Nei Paesi a basso e medio reddito, la situazione è inversa: «I lavoratori sono di solito migranti temporanei con alta qualifica. Essi tendono ad avere una retribuzione oraria superiore del 17,3% rispetto ai lavoratori non migranti».
E le lavoratrici migranti sono doppiamente discriminate, Il rapporto denuncia che «Le lavoratrici migranti devono affrontare una doppia penalizzazione salariale, sia come migranti che come donne. Nei paesi ad alto reddito, il divario retributivo orario tra lavoratori nazionali di sesso maschile e lavoratrici migranti è stimato a quasi il 21%. Si tratta di un valore superiore al divario di retribuzione di genere (16%) in questi Paesi. Ciò è in parte dovuto al fatto che le lavoratrici migranti sono una quota cospicua del totale del lavoro domestico svolto da migranti (il 73% o 8,45 milioni del totale). Nei Paesi ad alto reddito, il divario retributivo tra lavoratori migranti e non migranti è di circa il 19%».

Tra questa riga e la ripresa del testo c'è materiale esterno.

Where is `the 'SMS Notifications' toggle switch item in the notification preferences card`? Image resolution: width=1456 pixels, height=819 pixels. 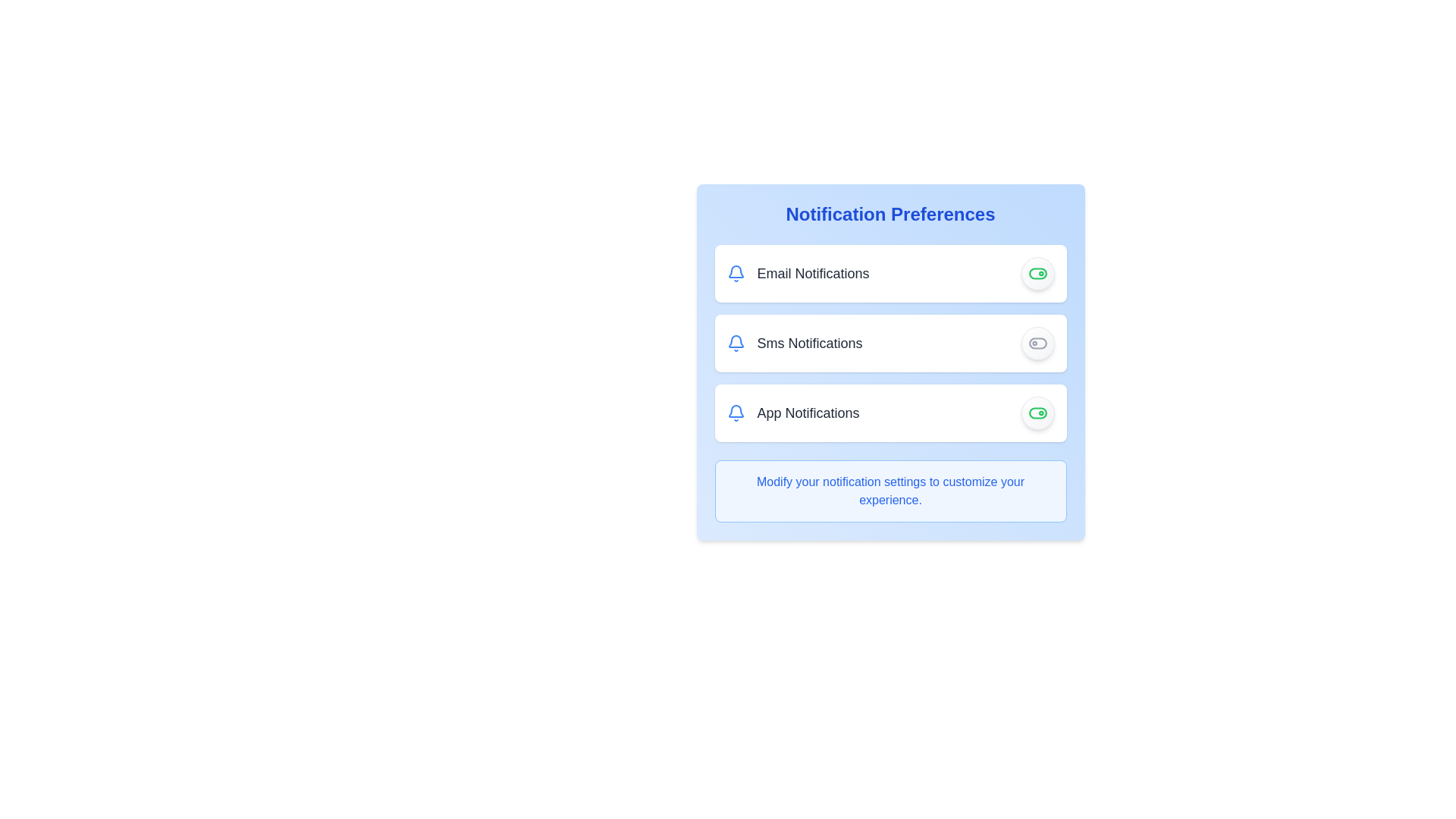 the 'SMS Notifications' toggle switch item in the notification preferences card is located at coordinates (890, 362).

In questa situazione di già tragica ingiustizia è arrivata la pandemia di Covid-19 che ha avuto un impatto più importante sulla salute e sui redditi dei lavoratori migranti rispetto al resto degli occupati. Il rapporto conclude facendo notare che «All’inizio della crisi del Covid-19, decine di milioni di lavoratori migranti sono stati costretti a tornare a casa dopo aver perso il lavoro. In generale e rispetto ai lavoratori nazionali, il lavoro dei migranti è meno adatto al telelavoro e più esposto al contagio del virus, dato che molti di loro sono lavoratori in prima linea».